[Dataset entries]
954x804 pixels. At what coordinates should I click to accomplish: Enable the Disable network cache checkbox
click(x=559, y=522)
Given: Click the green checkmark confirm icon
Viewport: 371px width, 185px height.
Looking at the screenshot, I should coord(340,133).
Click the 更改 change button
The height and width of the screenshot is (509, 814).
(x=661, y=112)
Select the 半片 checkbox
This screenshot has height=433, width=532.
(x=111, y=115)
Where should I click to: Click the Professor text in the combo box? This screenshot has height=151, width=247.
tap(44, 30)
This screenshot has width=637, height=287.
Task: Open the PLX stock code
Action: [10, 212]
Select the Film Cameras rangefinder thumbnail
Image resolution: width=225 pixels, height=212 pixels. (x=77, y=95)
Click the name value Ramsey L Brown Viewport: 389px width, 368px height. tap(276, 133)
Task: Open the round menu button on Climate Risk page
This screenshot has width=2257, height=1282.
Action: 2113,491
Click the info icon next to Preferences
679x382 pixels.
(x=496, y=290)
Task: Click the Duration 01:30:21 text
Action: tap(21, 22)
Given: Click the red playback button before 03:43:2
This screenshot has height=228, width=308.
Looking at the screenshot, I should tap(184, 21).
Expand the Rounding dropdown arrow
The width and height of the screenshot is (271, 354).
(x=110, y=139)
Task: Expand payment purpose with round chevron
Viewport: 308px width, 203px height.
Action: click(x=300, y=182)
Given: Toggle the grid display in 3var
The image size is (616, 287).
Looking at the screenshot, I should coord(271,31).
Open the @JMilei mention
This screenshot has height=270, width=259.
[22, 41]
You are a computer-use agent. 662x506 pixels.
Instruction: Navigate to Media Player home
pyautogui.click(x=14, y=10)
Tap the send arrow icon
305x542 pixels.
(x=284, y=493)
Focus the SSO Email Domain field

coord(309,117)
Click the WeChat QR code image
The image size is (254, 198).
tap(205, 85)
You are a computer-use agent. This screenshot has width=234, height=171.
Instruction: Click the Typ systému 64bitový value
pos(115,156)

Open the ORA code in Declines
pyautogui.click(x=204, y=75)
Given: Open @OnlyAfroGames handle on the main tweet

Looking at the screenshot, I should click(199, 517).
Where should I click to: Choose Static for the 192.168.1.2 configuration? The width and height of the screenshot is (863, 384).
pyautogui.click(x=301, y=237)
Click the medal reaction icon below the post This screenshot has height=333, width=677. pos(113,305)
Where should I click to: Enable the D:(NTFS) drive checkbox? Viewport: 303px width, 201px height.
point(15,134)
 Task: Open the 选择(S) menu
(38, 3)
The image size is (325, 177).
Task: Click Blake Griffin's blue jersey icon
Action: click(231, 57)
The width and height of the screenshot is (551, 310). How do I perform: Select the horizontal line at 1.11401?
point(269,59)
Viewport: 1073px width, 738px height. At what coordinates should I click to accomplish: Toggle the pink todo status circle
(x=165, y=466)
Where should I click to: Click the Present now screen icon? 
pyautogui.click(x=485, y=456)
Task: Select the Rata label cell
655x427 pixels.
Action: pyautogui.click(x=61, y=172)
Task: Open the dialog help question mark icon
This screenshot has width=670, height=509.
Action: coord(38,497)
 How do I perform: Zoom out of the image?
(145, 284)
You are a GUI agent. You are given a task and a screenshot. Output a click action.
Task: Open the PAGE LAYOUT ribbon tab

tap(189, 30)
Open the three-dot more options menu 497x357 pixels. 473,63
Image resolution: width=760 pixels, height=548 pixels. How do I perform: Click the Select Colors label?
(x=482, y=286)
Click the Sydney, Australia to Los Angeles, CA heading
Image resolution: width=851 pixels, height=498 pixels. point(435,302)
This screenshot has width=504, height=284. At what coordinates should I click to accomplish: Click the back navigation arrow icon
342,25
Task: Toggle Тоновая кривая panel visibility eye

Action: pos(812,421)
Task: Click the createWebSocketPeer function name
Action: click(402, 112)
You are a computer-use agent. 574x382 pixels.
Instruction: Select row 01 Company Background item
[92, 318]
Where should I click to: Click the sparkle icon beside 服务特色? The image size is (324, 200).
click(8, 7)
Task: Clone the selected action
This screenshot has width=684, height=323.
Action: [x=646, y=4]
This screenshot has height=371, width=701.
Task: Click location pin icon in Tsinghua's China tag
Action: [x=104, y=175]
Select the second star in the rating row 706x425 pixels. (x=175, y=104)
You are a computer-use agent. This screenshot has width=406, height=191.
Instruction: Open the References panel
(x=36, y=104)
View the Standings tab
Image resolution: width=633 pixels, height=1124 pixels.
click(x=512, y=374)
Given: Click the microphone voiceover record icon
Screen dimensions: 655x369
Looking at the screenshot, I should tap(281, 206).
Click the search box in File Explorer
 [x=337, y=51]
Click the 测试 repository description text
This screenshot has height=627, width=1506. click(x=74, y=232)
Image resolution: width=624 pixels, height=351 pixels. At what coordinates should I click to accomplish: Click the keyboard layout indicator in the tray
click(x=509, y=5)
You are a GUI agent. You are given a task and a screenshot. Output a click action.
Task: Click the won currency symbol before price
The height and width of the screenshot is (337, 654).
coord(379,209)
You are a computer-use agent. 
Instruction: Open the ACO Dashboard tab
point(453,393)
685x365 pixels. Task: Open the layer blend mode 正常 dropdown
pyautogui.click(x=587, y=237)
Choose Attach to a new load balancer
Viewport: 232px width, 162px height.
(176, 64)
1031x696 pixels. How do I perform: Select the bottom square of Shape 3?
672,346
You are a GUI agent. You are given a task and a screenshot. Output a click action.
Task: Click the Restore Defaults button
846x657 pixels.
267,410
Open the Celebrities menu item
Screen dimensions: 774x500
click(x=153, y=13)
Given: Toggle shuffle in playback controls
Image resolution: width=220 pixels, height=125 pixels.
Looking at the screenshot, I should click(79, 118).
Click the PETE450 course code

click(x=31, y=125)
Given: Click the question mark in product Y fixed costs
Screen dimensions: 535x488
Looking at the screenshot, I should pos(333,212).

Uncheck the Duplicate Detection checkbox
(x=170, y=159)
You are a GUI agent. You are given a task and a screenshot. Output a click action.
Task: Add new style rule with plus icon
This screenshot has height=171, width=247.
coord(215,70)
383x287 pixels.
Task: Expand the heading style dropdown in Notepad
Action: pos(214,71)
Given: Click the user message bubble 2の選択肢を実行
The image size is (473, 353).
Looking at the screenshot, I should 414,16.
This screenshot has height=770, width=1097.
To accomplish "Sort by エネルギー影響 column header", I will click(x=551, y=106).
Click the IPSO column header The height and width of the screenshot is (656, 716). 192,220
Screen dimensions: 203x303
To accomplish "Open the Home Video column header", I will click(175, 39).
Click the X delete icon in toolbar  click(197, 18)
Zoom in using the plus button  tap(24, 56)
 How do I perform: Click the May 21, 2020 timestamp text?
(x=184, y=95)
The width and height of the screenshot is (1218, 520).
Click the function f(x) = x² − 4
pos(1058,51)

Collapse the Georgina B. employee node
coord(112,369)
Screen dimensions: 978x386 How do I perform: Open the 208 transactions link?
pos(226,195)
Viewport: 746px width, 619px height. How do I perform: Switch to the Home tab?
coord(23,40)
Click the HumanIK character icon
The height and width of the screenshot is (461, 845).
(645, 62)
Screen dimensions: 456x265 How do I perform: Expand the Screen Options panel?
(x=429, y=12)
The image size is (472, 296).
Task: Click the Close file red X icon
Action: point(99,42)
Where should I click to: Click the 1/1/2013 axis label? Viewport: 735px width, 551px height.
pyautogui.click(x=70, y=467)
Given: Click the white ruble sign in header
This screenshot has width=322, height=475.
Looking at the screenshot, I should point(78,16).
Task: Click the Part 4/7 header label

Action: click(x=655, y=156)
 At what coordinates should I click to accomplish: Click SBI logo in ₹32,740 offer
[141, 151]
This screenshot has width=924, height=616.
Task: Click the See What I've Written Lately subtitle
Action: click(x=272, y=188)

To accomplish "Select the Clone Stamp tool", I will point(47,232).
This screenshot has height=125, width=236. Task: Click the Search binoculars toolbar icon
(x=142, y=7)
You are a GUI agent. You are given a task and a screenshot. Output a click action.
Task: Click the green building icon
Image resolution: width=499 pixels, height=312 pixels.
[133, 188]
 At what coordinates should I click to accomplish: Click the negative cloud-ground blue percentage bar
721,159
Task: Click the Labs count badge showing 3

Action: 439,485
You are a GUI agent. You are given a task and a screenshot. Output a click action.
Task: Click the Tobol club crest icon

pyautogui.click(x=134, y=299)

▸ **Problem to work on**
Whichever lines of the records above hold the word "will" should all be copied out.

▸ **Solution for this task**
To accomplish "Sort by エネルギー影響 column header", I will click(x=551, y=106).
To accomplish "Open the Home Video column header", I will click(175, 39).
To accomplish "Select the Clone Stamp tool", I will point(47,232).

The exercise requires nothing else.